In 2025, with the world obsessed with AI, smart cities, and flying cars, many Nigerians are still doing battle with the age-old enemy — darkness. Not spiritual darkness o, but the physical one caused by our beloved “NEPA” (now known as DISCOs), which still treats electricity like a visitor on visa: it comes and goes.
From Lagos to Lokoja, Enugu to Ilorin, Nigerians are living in what can best be described as a hybrid era — half digital, half candlelight. While the rest of the world charges ahead with 24-hour power, Nigerians are calculating generator fuel costs in their sleep.
But how exactly is this affecting everyday people?
Students: Studying in the Dark, Literally
For Faith, a 22-year-old student of Mass Communication in Delta State, reading at night has become a game of survival.
“After lectures, I get home by 7 pm and there’s no light. I use my phone torch to read, but by 9 pm my battery don die,” she says, laughing wearily. “If I charge power bank, dem bring light, dem take am again. So now I dey calculate: should I read or should I save battery for tomorrow’s class?”
Students in Nigeria today are in a strange place. Their courses demand online research, e-books, and Zoom classes, but many of them are stuck in houses where power comes once in two days — and often for less than an hour.
To cope, some universities now encourage students to study in lecture halls powered by diesel generators. But even that isn’t reliable. “If rain falls, just forget it. Both the light and the lecturers disappear,” Faith jokes.
Businesses: Hustling Through the Heat
Running a small business in Nigeria means you are not just the CEO — you’re also the electrician, generator repairer, and fuel accountant.

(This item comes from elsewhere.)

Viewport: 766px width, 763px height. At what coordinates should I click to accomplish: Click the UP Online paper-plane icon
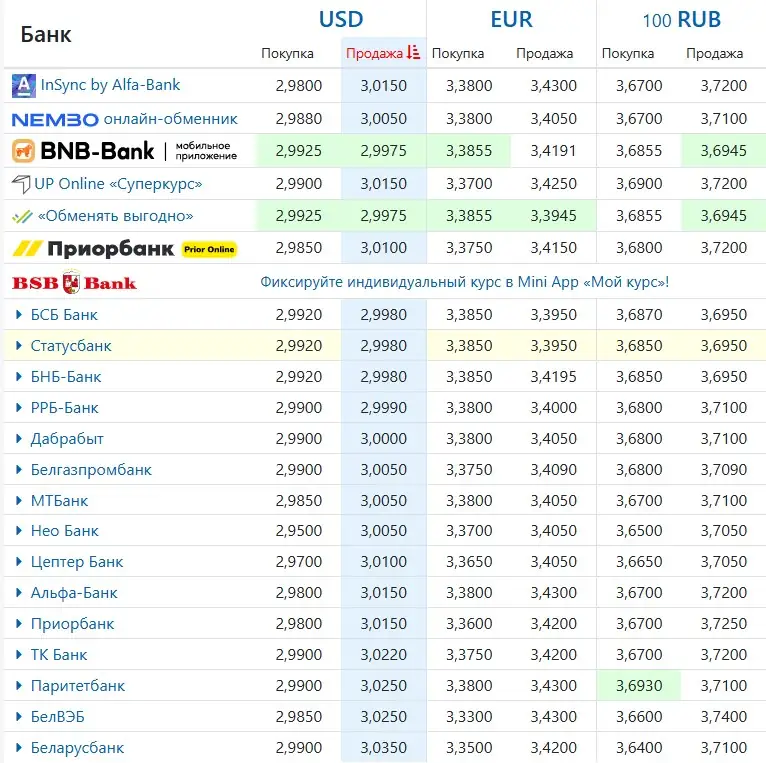[21, 184]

“I sell frozen foods,” says Madam Ronke, who owns a cold room in Ibadan. “Last week, NEPA took light for four days. My chicken started smelling. I had to dash it to my neighbours before it turned to disaster.”
Ronke spends over ₦25,000 weekly on diesel. That’s money that could go into growing her business, hiring help, or saving. Instead, it vanishes into noisy generators just so she can stay open.
Even in the tech world, supposed to be Nigeria’s new oil, startups are suffering. Many young techies now work from cafés and co-working spaces, not for inspiration, but for the sweet hum of constant power.
Healthcare: Lives on the Line
Perhaps the most heartbreaking effects of poor electricity supply are found in our hospitals.
Dr. Yusuf, a general practitioner in a rural clinic in Nasarawa, paints a grim picture. “We had a premature baby in an incubator last month. Light went out at midnight and the generator failed. We lost the baby before morning.”
Many hospitals lack solar backups. Nurses rely on torchlights during emergencies. Sometimes, surgeries are delayed not because the doctor is late — but because there’s no light in the theatre.
“You don’t realise how deadly ‘no light’ can be until you see someone die because their oxygen machine stopped,” Dr. Yusuf adds.
Mental Health: Silent Struggles in the Heat
Beyond physical discomfort, the constant battle with darkness weighs heavily on the Nigerian mind.
Imagine working remotely, trying to meet a foreign deadline, and PHCN decides to play hide and seek. Or being stuck in traffic, sweating, only to return home to heat and silence because your fan and fridge are both useless decorations.
“Mood swings are real,” says Adaeze, a therapist based in Abuja. “Poor sleep due to heat, unproductivity from lack of power, and even feelings of hopelessness — they’re all connected.”
She treats young people battling anxiety triggered by economic pressure and lack of infrastructure. “It’s hard to focus on your mental health when you’re fighting your gen every day.”
Creative Survival: From Generators to Solar Panels
But Nigerians are nothing if not resourceful. While many are fed up, they’re also adapting.
Solar panels are becoming more common, even in low-income neighbourhoods. Some communities now share one inverter among multiple homes. Tech bros are building apps to monitor electricity usage and predict power supply schedules.
Even barbers, tailors, and frozen food sellers are creating rosters for when to run generators. It’s not perfect, but it’s a plan.
And of course, there’s the classic Nigerian coping mechanism — humour.
“Light go soon come,” someone says when the bulb blinks, and everyone laughs. Hope, in Nigeria, often wears the face of sarcasm.
A Digital Nation Powered by Firewood
Nigeria wants to be Africa’s Silicon Valley. We’re building tech hubs, launching satellites, and hosting global conferences. Yet at the same time, our students are charging phones in cyber cafés and our hospitals are praying for fuel donations.
We live in a land where smartphones are smart, but sockets are dumb. Where businesses dream big, but darkness still rules the night.
And while the people continue to hustle, adapt, and joke through it all — the question remains:
When will Nigeria finally stop treating power like a privilege and make it a right?
Until then, please charge your power bank. You never know when next NEPA will remember your area.